WHAT IS EXPECTED: Starting at the line that contains "Given: Click the", retype each line to the end of the listing below. Include both ends, but not the pictures.

EXTRACTED MATERIAL:
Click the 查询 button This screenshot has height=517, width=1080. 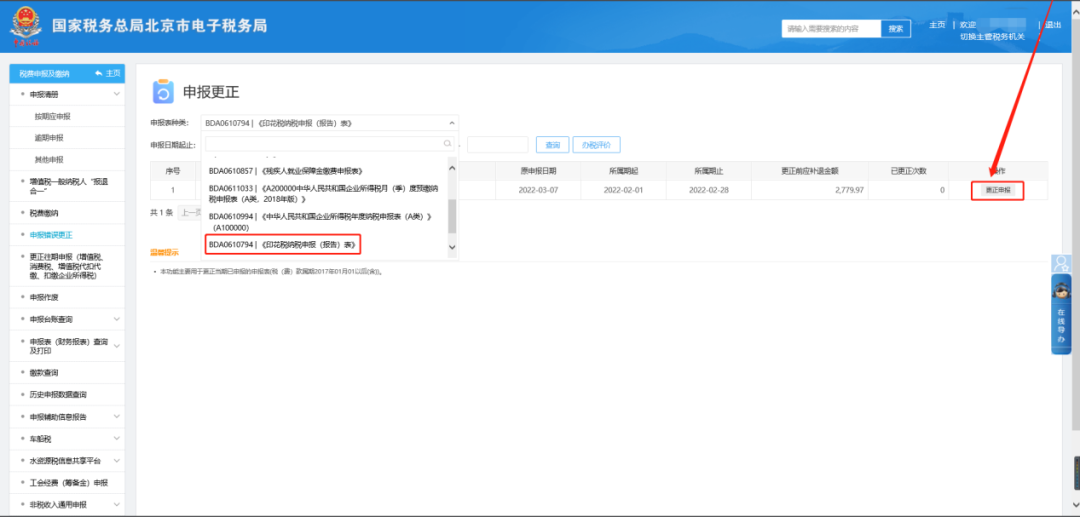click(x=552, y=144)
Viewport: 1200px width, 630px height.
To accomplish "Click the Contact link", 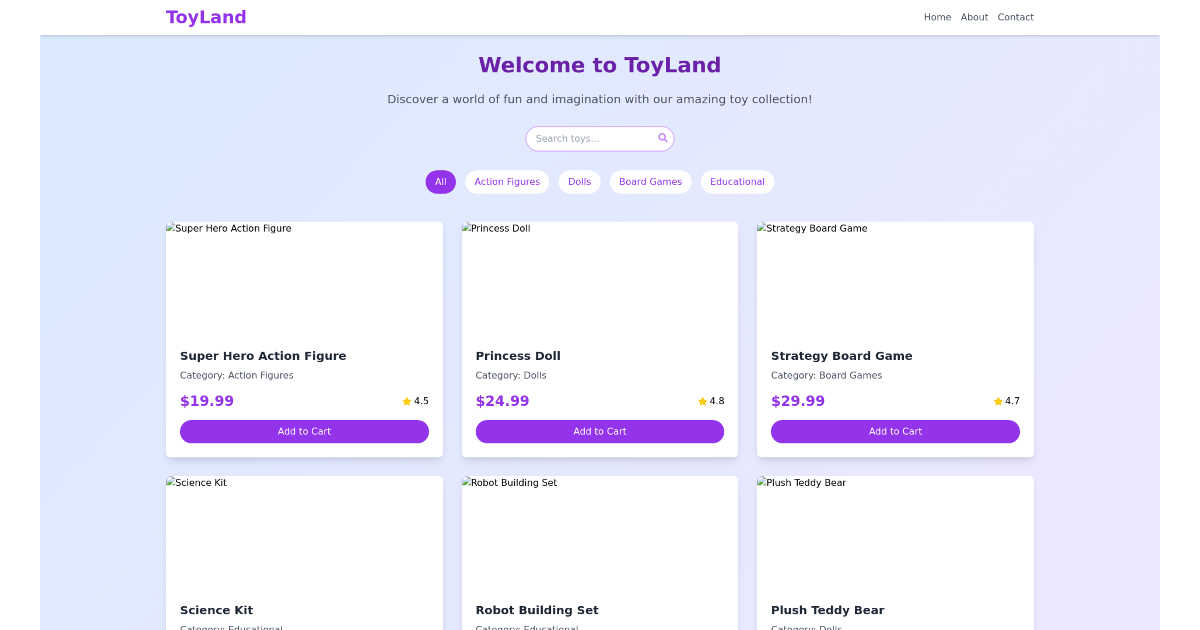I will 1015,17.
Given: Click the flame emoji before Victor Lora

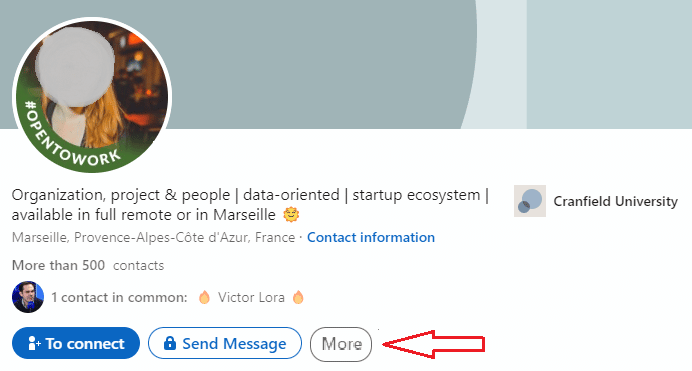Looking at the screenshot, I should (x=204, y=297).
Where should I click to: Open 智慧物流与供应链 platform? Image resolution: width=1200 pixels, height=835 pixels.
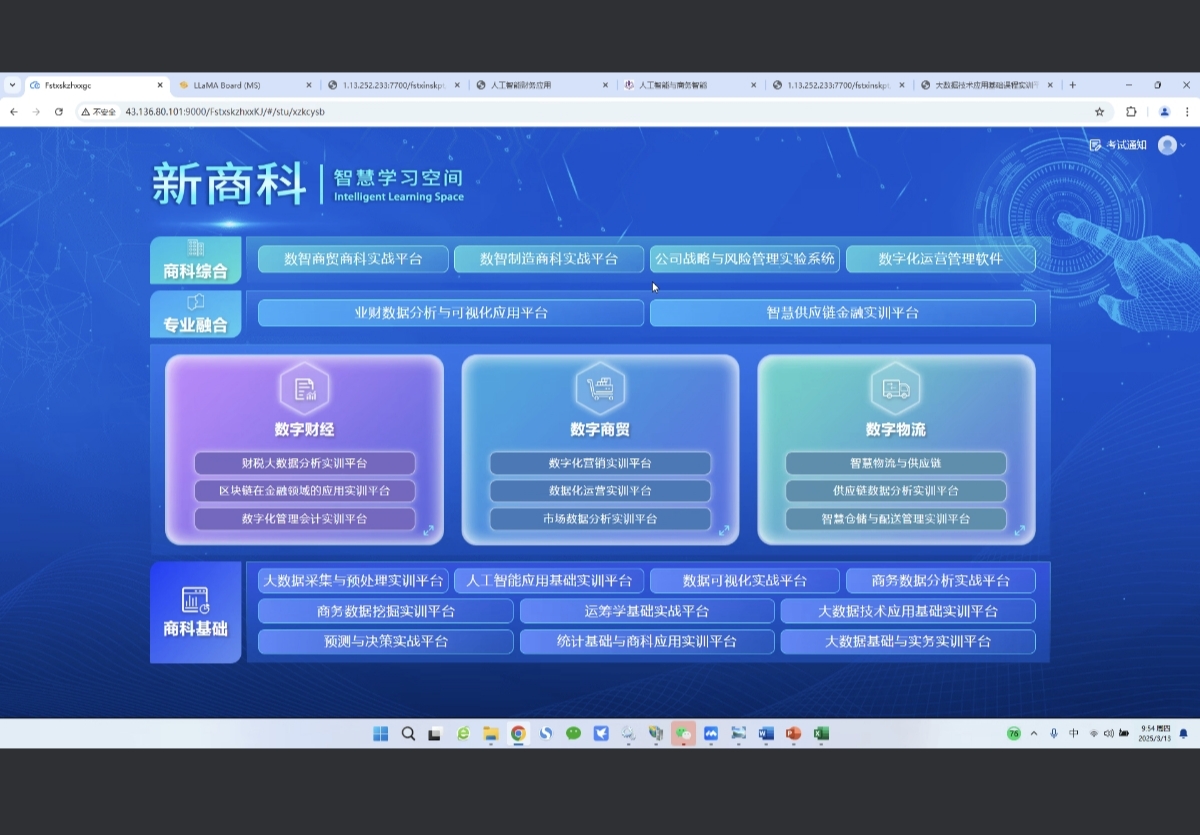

OUTPUT OF THE EXERCISE:
Given: Click the flame emoji before Victor Lora

Looking at the screenshot, I should (x=204, y=297).
Where should I click to: Open 智慧物流与供应链 platform? Image resolution: width=1200 pixels, height=835 pixels.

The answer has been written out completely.